EDIT: Okay, easy, easy case to make here. Real quick summary, or TLDR. Toumal changed the Acceptable Use Policy on May 11, 2018, on a whim because he didn't want to prove his dumbass friend, Kiroki Bluepaw wrong that cubs weren't allowed. Kiroki was having a shitty Millennial conversation with a hipster who thought his third eye was open, and that's what leads to cubs being banned. UNBELIEVABLE. With admins like those, who needs actual friends, amirite?
I truly think this person is correct in many ways. I have near heard of someone being legit arrested overdrawn furry cubs in sexual situations. I will never understand why furry cubs in sexual situations are not allowed on websites?. There are two websites I know that accept Furry Cubs in Sexual Situations Inkbunny and E621. SoFurry basically has a bullcrap story and back-stabber people make that content.
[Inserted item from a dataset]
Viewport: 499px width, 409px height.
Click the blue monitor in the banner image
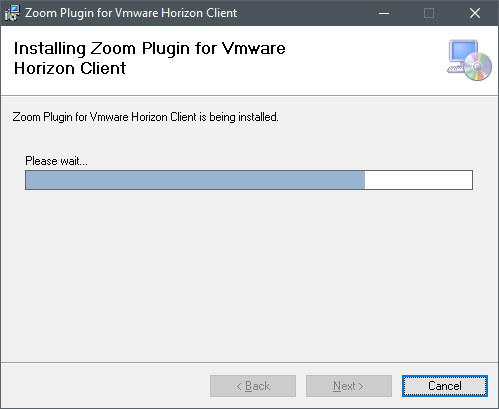pyautogui.click(x=463, y=51)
I found this comment saying that: The Supreme Court of the United States of America has already ruled that drawn characters can't be said to have any actual age because they are fictional. as such, they can't be classified as child porn. What's more, some adults look underage. On the Post called SoFurry Article called AUP update regarding child characters in artwork, and Privacy policy updates. It's related to the ideas The legal treatment of simulated child pornography in the United States requires an understanding of the components of that phrase: pornography, child, and simulated. United States law treats these as separate concepts.
In the United States, pornography is considered a form of personal expression, and thus governed by the First Amendment to the Constitution. Pornography is generally protected speech, unless it is obscene, as the Supreme Court of the United States held in 1973 in Miller v. California.
In 2002, the United States Supreme Court ruled in Ashcroft v. Free Speech Coalition that the Child Pornography Prevention Act of 1996 (CPPA) was facially invalid in prohibiting virtual or cartoon child pornography. The basis for the ruling was that the CPPA made unlawful some forms of protected First Amendment speech, banning depictions of sex between children even if not obscene and not involving real child victims. Under New York v. Ferber, if the depiction is of real child abuse or a real child victim, as a result of photographing a live performance, for instance, then it is not protected speech. Under Miller v. California, obscene speech is likewise excluded from First Amendment protection. The CPPA made all virtual child sex depictions illegal without regard to whether the speech was protected or not, so that part of the statute was struck down as facially invalid.
The Bottom-Line: I don't recommend SoFurry. It claims the reason for this alteration is a changed legal landscape, not necessarily by changes of US law, but by how it is interpreted and acted upon. But don't have any source of this info.
As a Content Creator: I was going to recommend this website but basically after reading this. I can confirm the website has Mix Messages about things. I like my website with something called Freedom of Expression. SoFurry destroys any sense of that.